● **Excerpt provided**:
= = = =
On March 14, 2019, Cyclone Idai tore through Malawi, Zimbabwe and Mozambique, leaving millions of people without shelter, transportation or food. WFP has been on the ground since day one, delivering food and emergency support. See the full scale of the operation here.
With a majority of livelihoods dependent on agriculture, the population of Malawi—a small landlocked country in sub-Saharan Africa—is highly vulnerable to the effects of natural disasters such as annual dry spells and flooding.
This year’s El Niño weather phenomenon—one of the strongest on record—has led to a historic drought across Malawi that has pushed millions of families into hunger. As of August 2016, an estimated 6.5 million people require emergency assistance.
Malawi’s food security situation is further aggravated by a high HIV infection rate—11 percent, which is the ninth highest rate in the world. Nutrition insecurity is also high. The stunting rate for children under the age of five stands 42 percent. According to a recent Cost of Hunger in Africa report, 10.3 percent of the country’s GDP—$597 million—is lost each year to child undernutrition and 23 percent of all child mortality cases are associated with undernutrition.
= = = =
● **Study material**:
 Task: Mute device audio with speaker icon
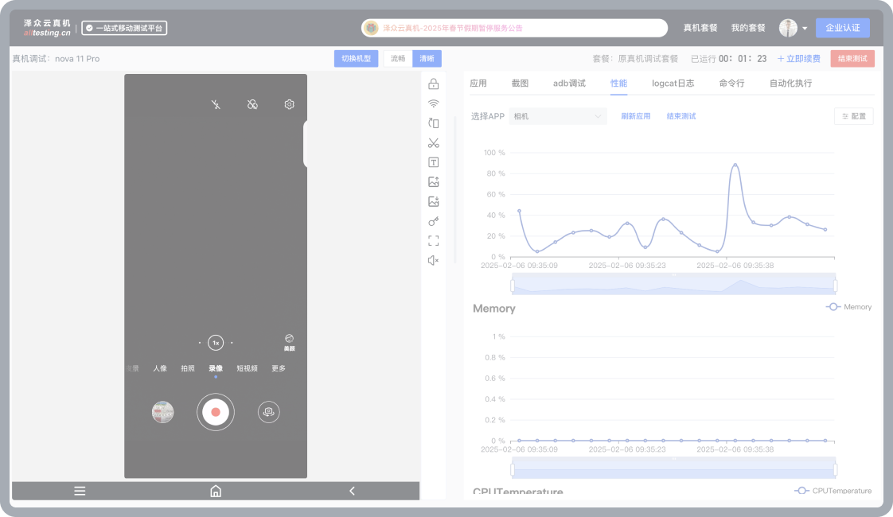point(434,260)
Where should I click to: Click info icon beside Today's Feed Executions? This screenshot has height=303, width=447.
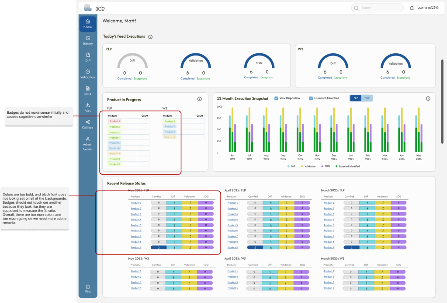(x=150, y=37)
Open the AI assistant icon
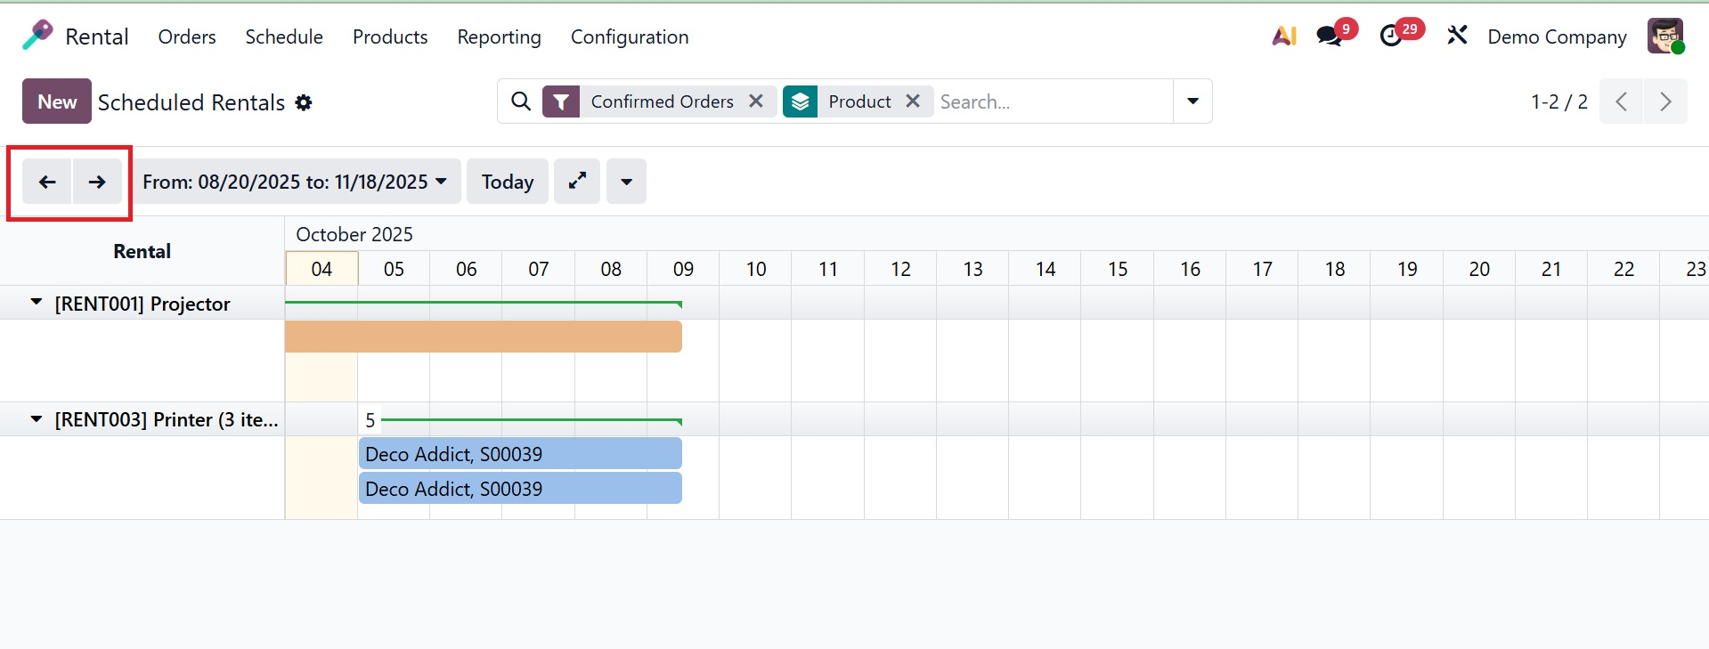Screen dimensions: 1709x649 point(1283,37)
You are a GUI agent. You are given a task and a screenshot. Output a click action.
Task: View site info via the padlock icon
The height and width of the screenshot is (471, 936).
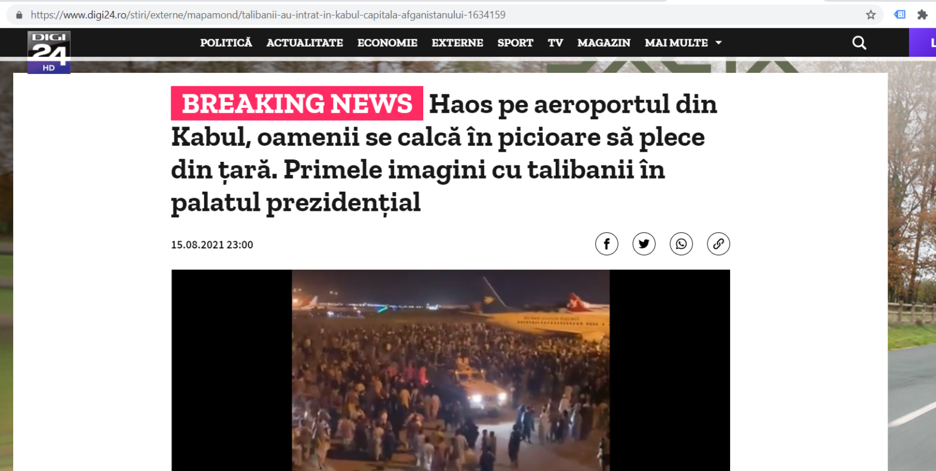tap(19, 15)
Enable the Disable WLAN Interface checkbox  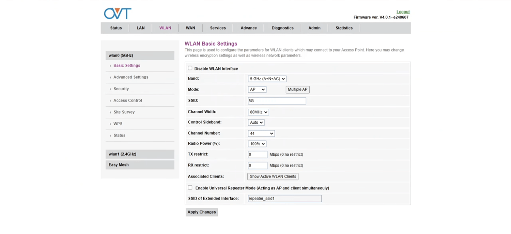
= = = =
● **Task instructions**:
1. Duplicate everything in the passage on hunger in Malawi from "On March 14, 2019, Cyclone" down to "require emergency assistance.".
2. In the passage on hunger in Malawi, what share of the country's GDP is lost each year to child undernutrition?
Rely only on the text for what comes next, not on the records.

● **Exercise responses**:
1.
On March 14, 2019, Cyclone Idai tore through Malawi, Zimbabwe and Mozambique, leaving millions of people without shelter, transportation or food. WFP has been on the ground since day one, delivering food and emergency support. See the full scale of the operation here.
With a majority of livelihoods dependent on agriculture, the population of Malawi—a small landlocked country in sub-Saharan Africa—is highly vulnerable to the effects of natural disasters such as annual dry spells and flooding.
This year’s El Niño weather phenomenon—one of the strongest on record—has led to a historic drought across Malawi that has pushed millions of families into hunger. As of August 2016, an estimated 6.5 million people require emergency assistance.

2. 10.3 percent, or $597 million.